Text to read:
------------------------------------------------------------------------

As a library developer, you can define alarm conditions for a specific function block or structure type.
In concrete terms, this means that you create an alarm group template object for the variables of such POUs and configure alarm definitions in them. The alarm group template object for the POU object is then located in parallel in the POU tree or device tree. The alarm definitions from this are later instantiated in the application in the “Alarm Configuration” object in order to perform an alarm check at runtime.
As a user, you can use library POUs which include alarm definitions for the supported creation of an alarm configuration. By the way, you will also get support with the alarm configuration in your application during the entire development process. Below your application, add an alarm configuration. A special generation cycle then creates the alarms for the instances of function blocks with alarm definitions. To do this, execute the “Create or update alarm instances” command so that alarm instances are also created for all instances.
You can continue with the editing of the alarm configuration. For example, you can deselect individual alarm instances.

------------------------------------------------------------------------

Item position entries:
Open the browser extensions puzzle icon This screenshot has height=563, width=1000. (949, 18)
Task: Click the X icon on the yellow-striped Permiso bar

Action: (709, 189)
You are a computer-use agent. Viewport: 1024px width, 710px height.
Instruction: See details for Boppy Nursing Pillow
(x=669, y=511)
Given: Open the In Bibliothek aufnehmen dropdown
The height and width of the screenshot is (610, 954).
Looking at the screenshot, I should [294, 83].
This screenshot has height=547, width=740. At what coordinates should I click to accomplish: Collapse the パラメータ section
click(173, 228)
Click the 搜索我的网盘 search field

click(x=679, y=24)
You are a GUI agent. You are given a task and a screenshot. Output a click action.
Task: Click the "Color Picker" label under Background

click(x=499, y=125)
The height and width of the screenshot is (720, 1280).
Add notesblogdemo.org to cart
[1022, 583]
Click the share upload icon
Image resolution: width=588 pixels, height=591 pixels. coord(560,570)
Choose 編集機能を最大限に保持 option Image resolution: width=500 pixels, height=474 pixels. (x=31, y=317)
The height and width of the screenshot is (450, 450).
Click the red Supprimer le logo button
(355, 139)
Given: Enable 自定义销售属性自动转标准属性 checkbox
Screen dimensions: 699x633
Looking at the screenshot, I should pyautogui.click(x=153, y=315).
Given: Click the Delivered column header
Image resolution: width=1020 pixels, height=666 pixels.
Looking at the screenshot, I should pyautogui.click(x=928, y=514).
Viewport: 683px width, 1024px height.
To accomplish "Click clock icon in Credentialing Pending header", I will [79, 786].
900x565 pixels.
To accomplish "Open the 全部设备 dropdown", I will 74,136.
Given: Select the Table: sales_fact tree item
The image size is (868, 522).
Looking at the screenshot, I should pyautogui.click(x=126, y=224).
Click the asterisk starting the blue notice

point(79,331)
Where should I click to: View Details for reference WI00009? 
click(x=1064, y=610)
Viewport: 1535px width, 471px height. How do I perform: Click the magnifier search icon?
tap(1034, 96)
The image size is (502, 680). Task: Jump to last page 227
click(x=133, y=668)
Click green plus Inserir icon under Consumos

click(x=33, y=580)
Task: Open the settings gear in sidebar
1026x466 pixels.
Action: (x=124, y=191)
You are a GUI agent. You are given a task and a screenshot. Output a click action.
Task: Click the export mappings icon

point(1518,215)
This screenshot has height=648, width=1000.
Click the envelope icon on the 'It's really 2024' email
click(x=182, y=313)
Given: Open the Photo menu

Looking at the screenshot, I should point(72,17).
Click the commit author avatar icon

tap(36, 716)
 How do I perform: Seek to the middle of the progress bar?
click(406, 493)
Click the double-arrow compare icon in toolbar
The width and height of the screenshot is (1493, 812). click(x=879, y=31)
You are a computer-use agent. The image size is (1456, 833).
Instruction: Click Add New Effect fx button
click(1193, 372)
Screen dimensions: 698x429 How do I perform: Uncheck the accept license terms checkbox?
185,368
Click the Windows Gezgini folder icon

------------------------------------------------------------------------

Task:
According to the text about alarm definitions in library POUs, which command do you run so that alarm instances are created for all instances?

Finished exercise:
The "Create or update alarm instances" command.